HESI RN
HESI RN Exit Exam 2024 Quizlet Capstone
1. A client with cirrhosis and ascites asks about fluid restriction. What is the nurse’s best response?
- A. Increase the client's fluid intake gradually.
- B. Restrict oral fluids to 1500 ml per day.
- C. Explain the importance of following a low-sodium diet.
- D. Increase dietary protein to reduce fluid retention.
Correct answer: B
Rationale: The correct answer is B: 'Restrict oral fluids to 1500 ml per day.' In clients with cirrhosis and ascites, fluid restriction is essential to prevent fluid overload, which can worsen symptoms of liver failure. Option A is incorrect because increasing fluid intake would exacerbate the issue of fluid overload. Option C, while important, is not the best initial response to the client's question about fluid restriction. Option D is incorrect as increasing dietary protein does not directly address fluid restriction in clients with cirrhosis and ascites.

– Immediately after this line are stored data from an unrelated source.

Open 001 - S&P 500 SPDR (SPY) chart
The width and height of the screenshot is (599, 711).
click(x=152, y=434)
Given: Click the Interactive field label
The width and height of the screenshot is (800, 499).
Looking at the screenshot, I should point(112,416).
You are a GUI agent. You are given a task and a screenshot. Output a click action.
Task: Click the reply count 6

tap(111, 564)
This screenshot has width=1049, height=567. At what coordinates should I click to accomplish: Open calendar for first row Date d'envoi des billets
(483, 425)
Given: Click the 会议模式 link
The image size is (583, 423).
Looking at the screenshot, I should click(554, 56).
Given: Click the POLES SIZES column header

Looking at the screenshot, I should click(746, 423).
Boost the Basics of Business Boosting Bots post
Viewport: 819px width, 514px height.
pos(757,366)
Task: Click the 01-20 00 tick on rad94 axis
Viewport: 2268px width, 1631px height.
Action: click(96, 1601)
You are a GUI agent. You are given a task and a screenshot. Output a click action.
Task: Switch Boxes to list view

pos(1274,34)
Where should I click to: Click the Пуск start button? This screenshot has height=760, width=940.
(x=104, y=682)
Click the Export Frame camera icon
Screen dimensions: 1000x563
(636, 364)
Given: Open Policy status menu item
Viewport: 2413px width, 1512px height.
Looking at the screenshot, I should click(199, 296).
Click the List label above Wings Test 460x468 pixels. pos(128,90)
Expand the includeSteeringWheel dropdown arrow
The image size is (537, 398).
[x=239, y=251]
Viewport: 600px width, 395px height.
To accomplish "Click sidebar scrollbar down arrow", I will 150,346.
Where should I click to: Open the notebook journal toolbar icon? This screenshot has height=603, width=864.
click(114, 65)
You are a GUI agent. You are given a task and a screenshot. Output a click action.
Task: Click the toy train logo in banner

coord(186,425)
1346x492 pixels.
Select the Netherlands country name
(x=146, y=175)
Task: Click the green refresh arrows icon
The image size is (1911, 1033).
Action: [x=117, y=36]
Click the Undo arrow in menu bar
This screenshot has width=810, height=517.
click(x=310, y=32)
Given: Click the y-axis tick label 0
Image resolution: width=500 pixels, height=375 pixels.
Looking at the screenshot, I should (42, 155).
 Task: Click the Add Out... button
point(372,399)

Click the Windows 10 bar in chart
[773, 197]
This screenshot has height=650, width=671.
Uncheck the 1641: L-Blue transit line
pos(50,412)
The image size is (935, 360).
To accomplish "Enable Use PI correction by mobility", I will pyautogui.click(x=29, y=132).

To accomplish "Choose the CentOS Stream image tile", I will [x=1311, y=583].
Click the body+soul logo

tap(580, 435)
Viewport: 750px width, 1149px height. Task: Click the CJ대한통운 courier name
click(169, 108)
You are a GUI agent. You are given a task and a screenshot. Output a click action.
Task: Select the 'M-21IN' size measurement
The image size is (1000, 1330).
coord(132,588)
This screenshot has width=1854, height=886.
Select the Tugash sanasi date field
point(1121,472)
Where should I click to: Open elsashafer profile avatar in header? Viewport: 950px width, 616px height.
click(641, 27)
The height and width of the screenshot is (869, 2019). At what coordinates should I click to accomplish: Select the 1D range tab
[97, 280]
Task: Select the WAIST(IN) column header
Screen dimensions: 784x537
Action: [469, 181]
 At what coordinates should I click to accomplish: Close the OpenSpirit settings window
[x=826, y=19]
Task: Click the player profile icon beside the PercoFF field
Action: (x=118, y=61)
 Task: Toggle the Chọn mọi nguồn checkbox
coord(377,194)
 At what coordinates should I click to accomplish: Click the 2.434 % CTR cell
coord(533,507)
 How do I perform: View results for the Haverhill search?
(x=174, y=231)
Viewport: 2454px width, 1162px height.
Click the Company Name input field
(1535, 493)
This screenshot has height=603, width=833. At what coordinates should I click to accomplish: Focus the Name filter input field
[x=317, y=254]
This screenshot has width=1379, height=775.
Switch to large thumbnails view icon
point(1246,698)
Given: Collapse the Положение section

2. A client with a history of deep vein thrombosis (DVT) is prescribed warfarin. Which laboratory value should the nurse monitor to assess the therapeutic effect of this medication?
- A. Platelet count
- B. Prothrombin time (PT)
- C. White blood cell count
- D. Hemoglobin level
Correct answer: B
Rationale: Prothrombin time (PT) is the correct laboratory value to monitor to assess the therapeutic effect of warfarin. Warfarin works by inhibiting clotting factors, and PT measures the time it takes for blood to clot. Monitoring PT helps ensure that the medication is working effectively to prevent clot formation without causing excessive bleeding. Platelet count (Choice A) is not specific to warfarin therapy and assesses the number of platelets in the blood. White blood cell count (Choice C) and hemoglobin level (Choice D) are not directly related to monitoring the therapeutic effect of warfarin.
3. A client with diabetes mellitus is experiencing hyperglycemia. What laboratory value should the nurse monitor to evaluate long-term glucose control?
- A. Blood glucose level
- B. Glycosylated hemoglobin (A1C)
- C. Urine output
- D. Serum ketone level
Correct answer: B
Rationale: The correct answer is B: Glycosylated hemoglobin (A1C). Glycosylated hemoglobin reflects long-term glucose control over the past three months. Monitoring blood glucose levels provides information on the current glucose status and immediate control, but it does not give a comprehensive view of long-term control. Urine output and serum ketone levels are important indicators for other aspects of diabetes management, such as hydration status and ketone production during hyperglycemic episodes, but they do not directly reflect long-term glucose control.
4. The nurse is teaching a group of women about osteoporosis and exercise. The nurse should emphasize the need for which type of regular activity?
- A. Weight-bearing exercise
- B. Aerobic exercise
- C. Low-impact exercises such as swimming
- D. Stretching and flexibility exercises
Correct answer: A
Rationale: The correct answer is A: Weight-bearing exercise. Weight-bearing exercise helps build and maintain bone density, which is critical in preventing osteoporosis. Activities like aerobic exercises, stretching, and low-impact exercises such as swimming are beneficial for overall fitness but do not directly contribute to improving bone strength, making them less effective in preventing osteoporosis.
5. A client receiving IV antibiotics for sepsis reports itching and has a rash on the chest. What is the nurse's first action?
- A. Administer an antihistamine as prescribed.
- B. Stop the infusion and notify the healthcare provider.
- C. Slow the infusion rate and monitor the client.
- D. Administer epinephrine subcutaneously.
Correct answer: B
Rationale: The correct action for the nurse to take first when a client receiving IV antibiotics for sepsis reports itching and a rash on the chest is to stop the infusion and notify the healthcare provider. This is crucial in preventing the allergic reaction from worsening. Administering an antihistamine (choice A) may address the symptoms but does not address the primary concern of stopping the infusion. Slowing the infusion rate and monitoring the client (choice C) may not be sufficient if the reaction is severe. Administering epinephrine subcutaneously (choice D) is not the first-line intervention for this situation.